Une étude publiée récemment par des chercheurs allemands et britanniques nous rapproche un peu plus d'une éventuelle production de sang artificiel, ce qui pourrait être d'un précieux secours pour les banques de sang et pour les patients dont le groupe sanguin est plus rare.
Une dizaine de laboratoires dans le monde tentent de mettre au point une source inépuisable de sang universel. En 2025, l’approvisionnement en sang dépend encore et toujours de généreux donneurs. Or dans beaucoup de situations, la transfusion sanguine est le seul traitement possible.
Depuis des années, les chercheurs tentent de comprendre la fabrication des globules rouges dans la moelle osseuse. Lors de la dernière étape de ce processus, le noyau des cellules précurseures est expulsé afin de faire plus de place à l’hémoglobine qui transportera l’oxygène. Cette énucléation est unique aux mammifères.
Les auteurs d'une nouvelle étude ont identifié le signal moléculaire qui provoque l’expulsion du noyau et ouvre la porte à la naissance des globules rouges, ce qui pourrait permettre d’améliorer l’efficacité de la production de sang en laboratoire.
L’utilisation de cellules souches est en ce moment la méthode la plus efficace de production de sang en laboratoire, mais l’expulsion du noyau se produit chez seulement 80% des cellules artificielles.
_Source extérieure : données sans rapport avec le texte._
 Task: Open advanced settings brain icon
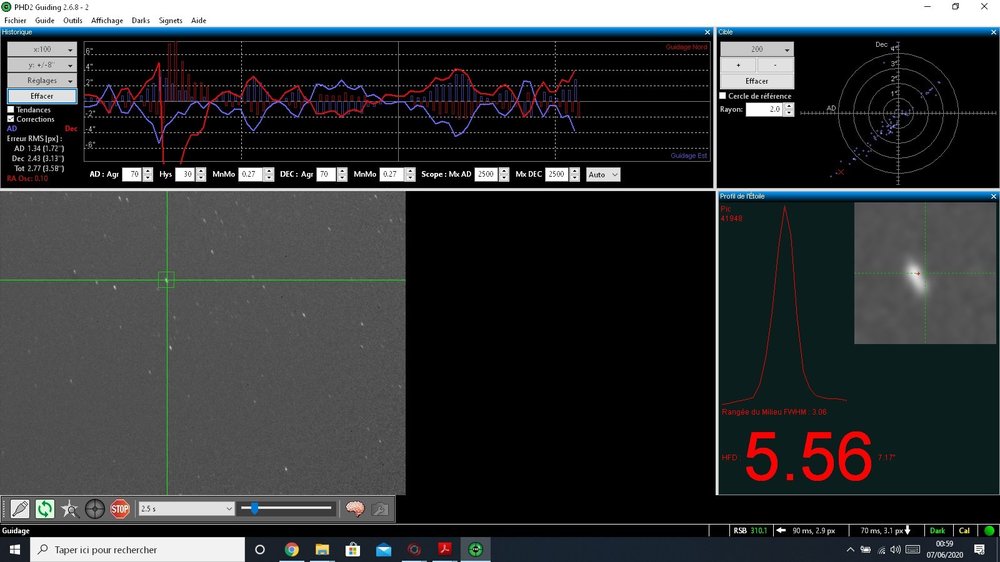click(x=355, y=509)
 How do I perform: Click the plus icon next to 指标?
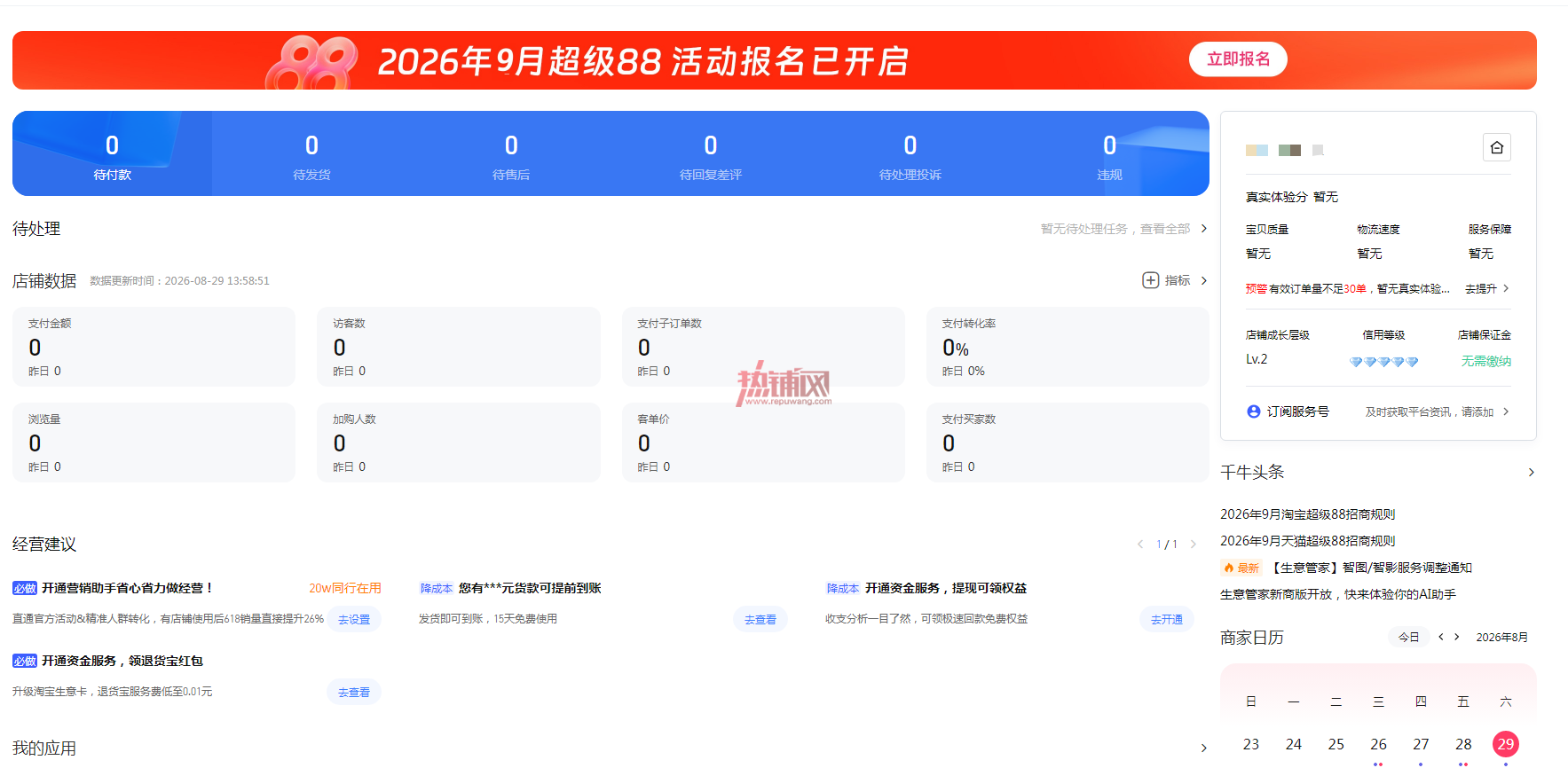click(x=1150, y=280)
De plus, ces cellules souches sont difficiles à obtenir, car elles proviennent uniquement du sang de cordon ombilical ou des dons de moelle osseuse pour le traitement de différents problèmes.
La science permet maintenant de reprogrammer différentes cellules pour en faire des cellules souches qui deviendront des globules rouges, mais l’expulsion du noyau survient alors chez seulement 40% des nouvelles cellules. Les auteurs de la nouvelle étude prédisent que leur découverte fera grimper ce pourcentage considérablement.